Monday, November 18, 2013
Veterans Policy and Justification
In reading the literature on Veterans Policy, I am struck by the transcendent tone of obligation and debt in terms of moral or ethical considerations. Hence, there is little to be said about what to do in a time of sequestration (VA wasn't seq'd), rising Veterans needs, and budget stringency (since we don't seem willing to changes taxes).
My guess is that there will be a series of "scandals": veterans and providers scheming and gaming the system, the development of notions of the truly deserving and the not-deserving veteran, and the equivalent of the $600 screwdriver. Moreover, there will be pressure to put all governmental employees and "entitlers" into the ACA framework. Veterans preferences may well survive, but again there may be a division of the good and bad veterans, the truly disabled and the malingerers. I am not saying this is good. I suspect that there is enough stuff in the system to support this sort of "scandal." Everyone is for veterans, I am told. But not if the own non-veteran ox is gored too much.

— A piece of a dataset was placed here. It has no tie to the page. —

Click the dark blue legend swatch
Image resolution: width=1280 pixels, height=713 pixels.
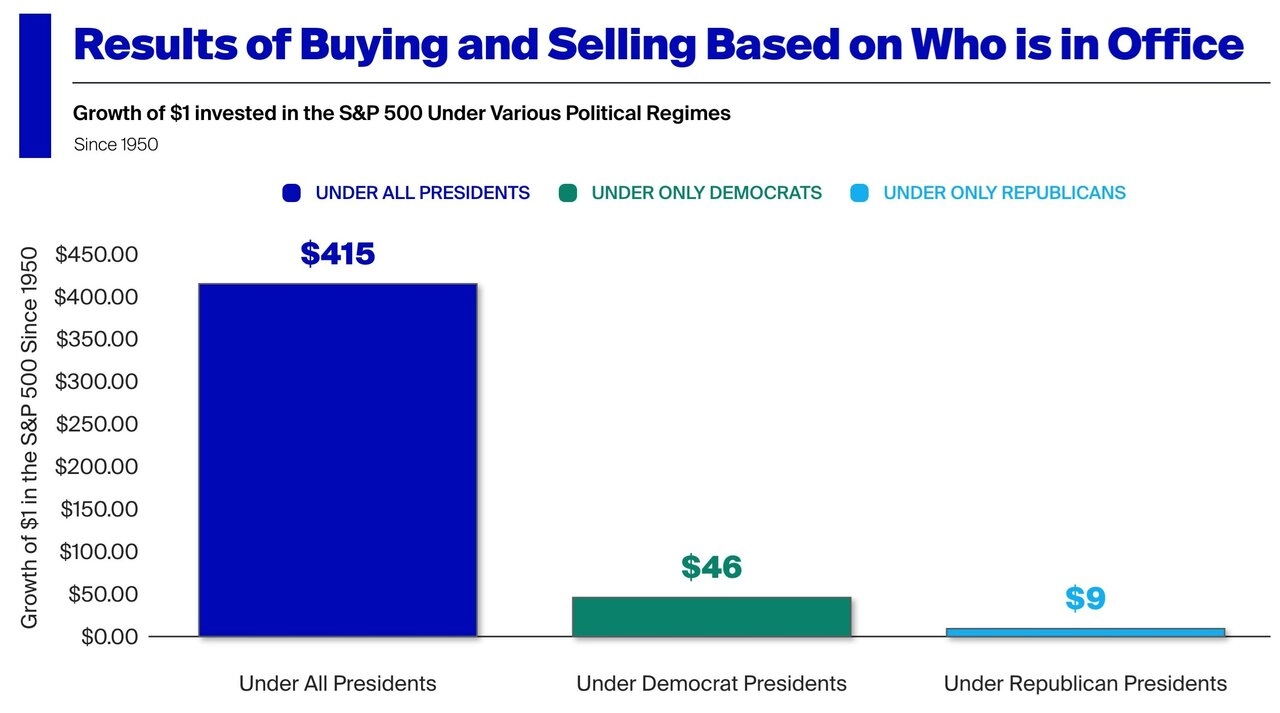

What is needed now is a justification for the VA and veterans benefits that is not part of the "entitlement culture," as David Petraeus puts it. [Entitlements, and Tax Expenditures, are likely to be places where budgets will be touched, since they are large, are said to be "out of control."] Nowadays, the new term of art is "investment" in our future. Hence the argument should be:
DoD produces veterans. Many are enhanced by their experience, but many are injured, and some are surely mixed. But DoD does not deal with what it produces. The VA and nonprofits (if they are not scams) take this on. Their job is to increase the productivity of Americans who otherwise limited. Not only get people back in the workforce, but also into community life. These are not benefits for veterans, rather they are investments made by VA/nonprofits. For veterans, the goal is to be free of the VA if possible, not to receive benefits. For some veterans, maybe many, this is not possible, but how can they be more on their own with backup as needed. If there is a sense that compensation is needed for DoD induced injury, DoD ought be taking that on.
There is a veterans industry of those who claim to help veterans and their families. That industry may well be doing good, but it probably is more corrupt that is desirable. And the interest is in the bottom line for the firm or nonprofit, rather than the veterans themselves. You surely can do well by doing good, so I am not saying that all is awful.
The idea is to shift Veterans Policy from entitlement to investment, from benefits to proper care and support. Disability is the worst possible framework in which to deal with this, since there is a long tradition of scheming and gaming, and lots of real disabilities to be sure. Actually, probably there should be much more research and development on what works and on innovations. That will be cheap compared to the costs it saves.